In certain industries, fax is still the king, even if you have never sent a fax in the last ten years. For some companies, like government agencies and law firms, that especially value privacy fax remains the main method to share documents with customers and clients. As long as there are hard, paper documents fax machines will still exist.
Sales of fax machines on their one have disappeared, now most offices are buying multifunction machines (copier/printer/scanner/fax machine). In developing nations, like high-tech focused Japan, the use of fax machine is surprisingly increasing. The fax had such a success there that is hard to replace it. “It has grown unusually deep roots into Japanese society” said Kenichi Shibata, manager at NTT Communications. In 2011 almost 100% of businesses and 45% of private homes had a fax machine.

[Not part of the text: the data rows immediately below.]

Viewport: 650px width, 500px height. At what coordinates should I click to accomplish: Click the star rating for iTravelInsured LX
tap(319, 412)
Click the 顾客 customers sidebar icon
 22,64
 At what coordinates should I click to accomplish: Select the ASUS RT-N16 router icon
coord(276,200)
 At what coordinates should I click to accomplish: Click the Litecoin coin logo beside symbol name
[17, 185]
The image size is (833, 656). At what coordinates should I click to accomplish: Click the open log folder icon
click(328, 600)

In Japan, fax is an essential tool for doing business. Government offices choose to work with faxes because they generate paperwork onto which they apply their stamps of approval, called hanko. A lot of companies still rely on faxes, not on ephemeral e-mail, to create a paper trail of orders and shipments. Banks prefer faxes because, they say, customers are concerned about the safety of their personal information. Even Kobe-based Yamaguchi-gumi, Japan’s largest yakuza crime syndicate, send notifications of expulsion to members by fax, the police say.

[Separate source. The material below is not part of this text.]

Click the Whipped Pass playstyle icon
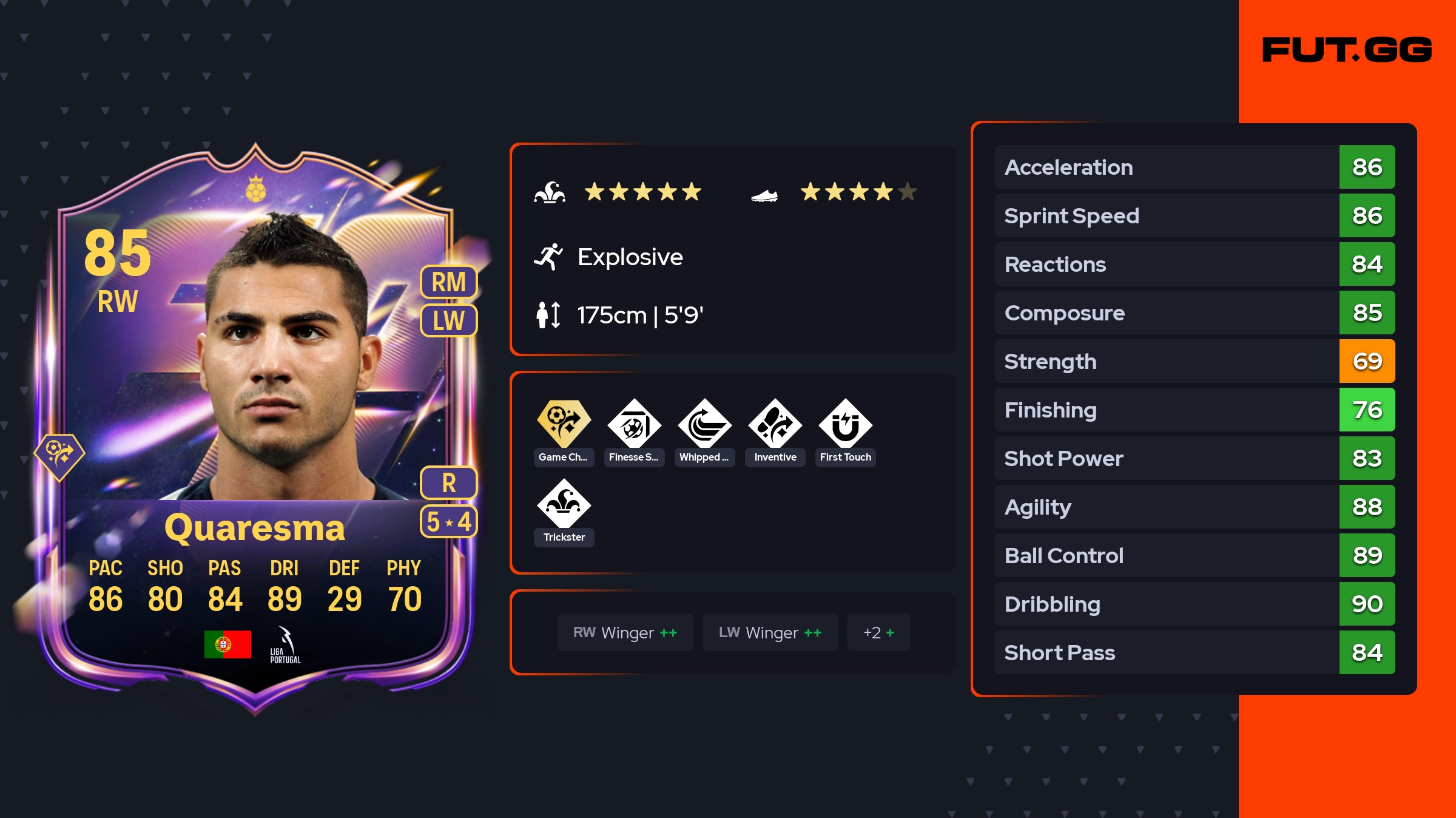 [x=704, y=423]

Yuichiro Sagahara has a company that delivers traditional bento lunch boxes. Ten years ago he tried to modernize his business by taking orders online. The demand had quickly decreased. After that, Mr. Sagahara has turned his business’s reliance on the fax into an art form. Now thousands of orders come every morning, half of them by fax. On some faxes you can see handwritten requests like “add an extra hard-boiled egg”. Every morning, Mr. Sagahara hangs up some of them on a wall near the only employee who operates the computer, to remind his staff to keep pleasing customers.
Japan’s unwilling to give up to fax gives us the possibility to admire their determination to stick to its tried-and-true ways, compared to the rest of the world that seems to pass rapidly by. The fax addiction explains why Japan, the country that revolutionized the electronics market with its Walkmans and hand-held calculators, felled behind competitors like China and South Korea in the digital age. The technology historian, Jonathan Coopersmith, who is writing a book about the machine’s rise and fall said that Japan has Galapagos effect on holding on to some things they’re comfortable with.
In 2011, after the deadly earthquake and tsunami, in Japan was a boom in fax sales. The companies bought fax machines to replace the ones that had been washed away. One of the bestsellers items is a model that has batteries so it will keep working in case of a natural disaster.
At the same time, the addiction to fax machine forces Japan to stand a higher level of inefficiency. At 114 Bank, Tokyo’s answer to Wall Street, most small companies clients prefer to do their banking by fax. To calm their concerns about the security of their personal information, the bank created a high-security system that has a two-foot pole with a red light on top to notify of a transmission error. Two employees must work to send a fax to a new number – one to type the number, the other the ensure that the number was correctly dialed. So now Japan tries to bridge the gap between fax and post fax generations. A solution is to send faxes online so that older Japanese could send messages to their children’s and grandchildren’s smartphones.